The wedding building was kind of cool – a large hall with traditional bench/beds (about the size of a single mattress) made of painted wood, with cushions on them. We were shown to our seats, served tea and dates and talked for a while. Then we went into an adjoining, room where plastic sheets and platters of rice and sheep, a kind of more formal khabseh, like at Mr. Kabini’s were laid out. Taking off our shoes, we sat in our places and ate. One new and interesting dish was served in largish red unglazed clay flowerpots! It looked like crumbly brown stuff with sprinklings of bright yellow turmeric across the top. When I asked what it was, I was told ‘dirt’, and ‘earth’.

So of course I had to try it – it was some kind of bread crumb/baked mixture (a bit like turkey stuffing) with pieces of sheep meat in it, and aromatic, bitter turmeric across the top. Eaten with the hand of course. It was good! I was warned, however, not to eat too much of it. If I understood correctly, it was considered an aphrodisiac. Not that I noticed. Later, in class, I was informed that this was a very traditional wedding dish to the region; many of my students knew of it, but had never tried it.

No dancing; the party broke up, very soberly, around 10 pm or so. I didn’t see Mr. Essa for a week.





A few months later Rixat, a fellow teacher, asked if I wanted to attend a wedding in Al Ardh, to the northeast of Jisan. I didn’t know the groom; his friend, Mr. Al Shehri, had invited Rixat. Challenge: a young friend drove us to Abu Arish, where we had to find a taxi to take us to the wedding, further down the road. He helped us. Eventually we pulled up in front of a wedding hall in Al Ardh. I like Al Ardh; it seems to be very spread out; there were no other buildings around the wedding hall. We went inside, greeted, milled. There wasn’t much to say to the groom, as he spoke no English, and my Arabic is not good. After a while we ate, then went outside to dance.





A Yemeni drum troupe (a la Mr. Kabini’s) started drumming - in the dark.
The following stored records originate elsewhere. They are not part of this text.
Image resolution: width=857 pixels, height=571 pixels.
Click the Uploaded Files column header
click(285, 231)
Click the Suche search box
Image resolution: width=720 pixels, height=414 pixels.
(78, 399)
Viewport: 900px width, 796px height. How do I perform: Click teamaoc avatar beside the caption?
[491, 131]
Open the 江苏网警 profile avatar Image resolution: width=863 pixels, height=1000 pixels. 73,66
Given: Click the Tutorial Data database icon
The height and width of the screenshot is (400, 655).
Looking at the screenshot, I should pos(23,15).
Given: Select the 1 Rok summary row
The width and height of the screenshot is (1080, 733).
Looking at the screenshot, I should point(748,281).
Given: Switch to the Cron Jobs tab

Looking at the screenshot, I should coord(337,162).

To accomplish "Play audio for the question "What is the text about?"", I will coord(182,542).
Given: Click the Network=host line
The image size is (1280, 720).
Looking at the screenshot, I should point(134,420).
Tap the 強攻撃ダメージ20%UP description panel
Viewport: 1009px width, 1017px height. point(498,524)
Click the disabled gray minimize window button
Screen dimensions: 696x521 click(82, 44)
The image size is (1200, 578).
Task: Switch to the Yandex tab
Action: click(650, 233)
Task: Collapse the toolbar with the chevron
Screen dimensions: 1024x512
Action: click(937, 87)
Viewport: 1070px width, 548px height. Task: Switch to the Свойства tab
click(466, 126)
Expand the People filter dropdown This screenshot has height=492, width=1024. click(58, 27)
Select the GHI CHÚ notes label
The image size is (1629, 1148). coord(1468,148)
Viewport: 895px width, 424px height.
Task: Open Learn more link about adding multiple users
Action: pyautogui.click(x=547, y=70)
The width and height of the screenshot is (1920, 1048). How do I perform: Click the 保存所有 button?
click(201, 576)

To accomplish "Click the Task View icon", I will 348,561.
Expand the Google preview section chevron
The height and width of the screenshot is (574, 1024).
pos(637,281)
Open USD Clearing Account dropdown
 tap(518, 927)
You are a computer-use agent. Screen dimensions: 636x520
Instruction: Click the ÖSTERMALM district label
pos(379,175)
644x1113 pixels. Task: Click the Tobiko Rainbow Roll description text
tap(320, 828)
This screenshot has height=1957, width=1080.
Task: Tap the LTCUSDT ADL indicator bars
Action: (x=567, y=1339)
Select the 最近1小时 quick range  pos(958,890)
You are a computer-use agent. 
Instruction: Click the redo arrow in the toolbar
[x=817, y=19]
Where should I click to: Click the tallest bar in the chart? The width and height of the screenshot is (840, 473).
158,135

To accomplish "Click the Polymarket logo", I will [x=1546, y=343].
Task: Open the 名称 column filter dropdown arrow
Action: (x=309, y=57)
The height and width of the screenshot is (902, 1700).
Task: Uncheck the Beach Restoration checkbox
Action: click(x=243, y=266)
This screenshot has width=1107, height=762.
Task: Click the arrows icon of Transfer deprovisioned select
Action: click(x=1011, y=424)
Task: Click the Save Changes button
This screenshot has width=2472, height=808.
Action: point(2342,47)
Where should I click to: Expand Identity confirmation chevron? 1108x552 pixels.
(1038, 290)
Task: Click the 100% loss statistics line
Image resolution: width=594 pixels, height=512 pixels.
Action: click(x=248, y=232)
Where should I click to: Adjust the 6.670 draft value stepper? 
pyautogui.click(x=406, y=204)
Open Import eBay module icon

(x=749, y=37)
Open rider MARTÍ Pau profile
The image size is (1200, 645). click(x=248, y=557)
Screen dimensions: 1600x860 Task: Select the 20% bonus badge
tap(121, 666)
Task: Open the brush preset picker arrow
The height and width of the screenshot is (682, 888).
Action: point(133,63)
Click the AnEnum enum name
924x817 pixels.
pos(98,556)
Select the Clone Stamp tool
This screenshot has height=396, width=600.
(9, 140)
There were no lights at all out there!





An older Yemeni man, dressed in a mountain-man sari-like wrap, with his Janbiya, wanted to dance a knife dance with me. It made me a little nervous, as he kept waving it around my head, in the dark, as we bobbed towards and away from each other…but no damage done.







I tried to take some pictures with the iso set to, I think, 6000 or 7200…very grainy, barely recognizable photos. In reality it was dark! After an hour or so, we presented our congratulations and went home.